━━━ Data in this exercise
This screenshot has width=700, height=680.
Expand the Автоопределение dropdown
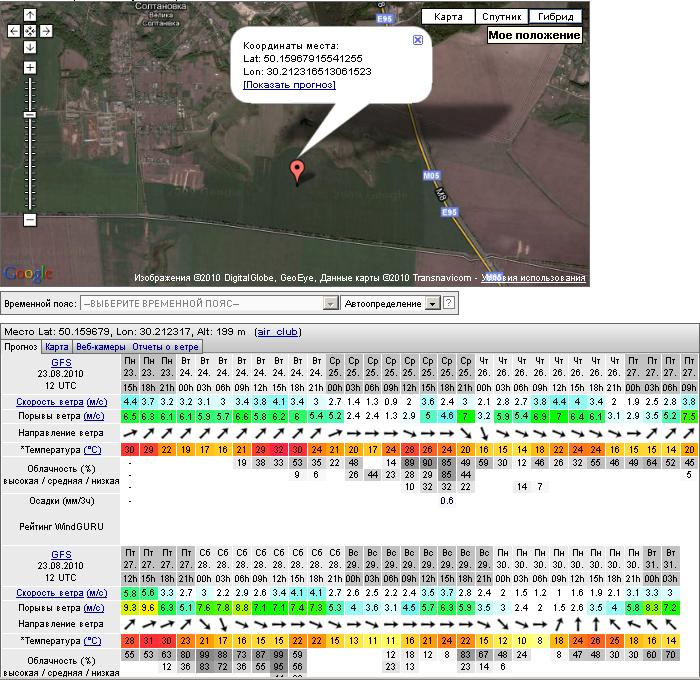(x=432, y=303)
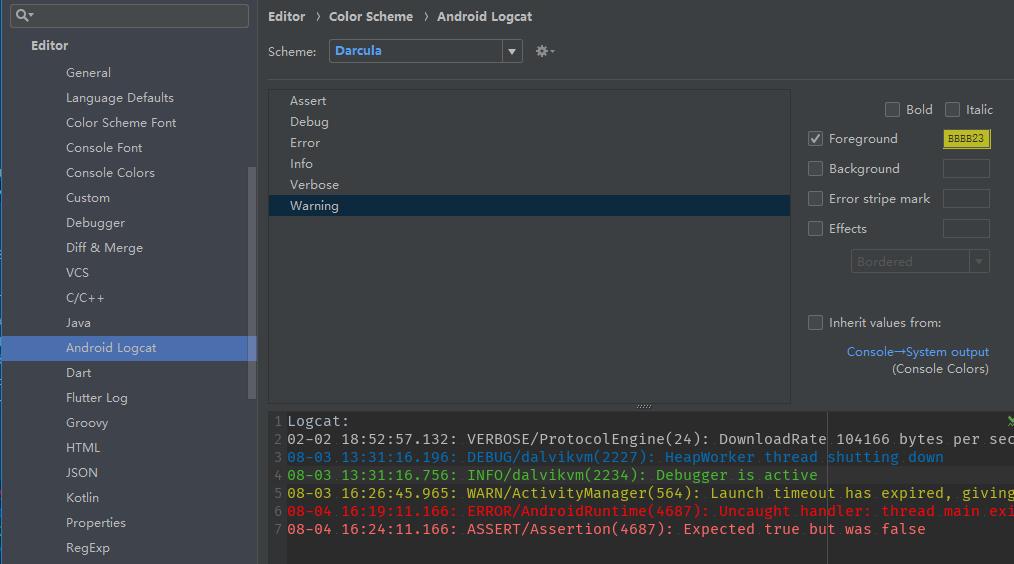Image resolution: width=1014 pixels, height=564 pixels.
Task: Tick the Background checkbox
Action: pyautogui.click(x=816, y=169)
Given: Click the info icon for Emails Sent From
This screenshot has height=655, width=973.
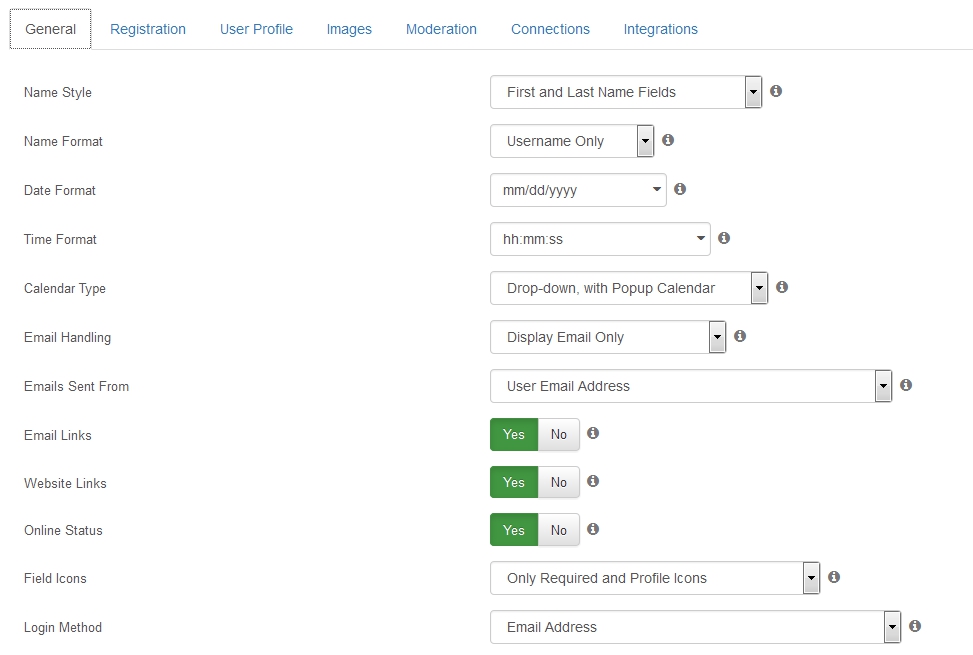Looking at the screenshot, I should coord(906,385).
━━━━━━
◆ What you are asked to do ◆
What's needed is every record restated exactly, pictures excluded.

◆ Response for this exercise ◆
This screenshot has width=700, height=680.
Expand the Автоопределение dropdown
(x=432, y=303)
Image resolution: width=1014 pixels, height=564 pixels.
Task: Tick the Background checkbox
Action: pyautogui.click(x=816, y=169)
Given: Click the info icon for Emails Sent From
This screenshot has height=655, width=973.
Looking at the screenshot, I should coord(906,385).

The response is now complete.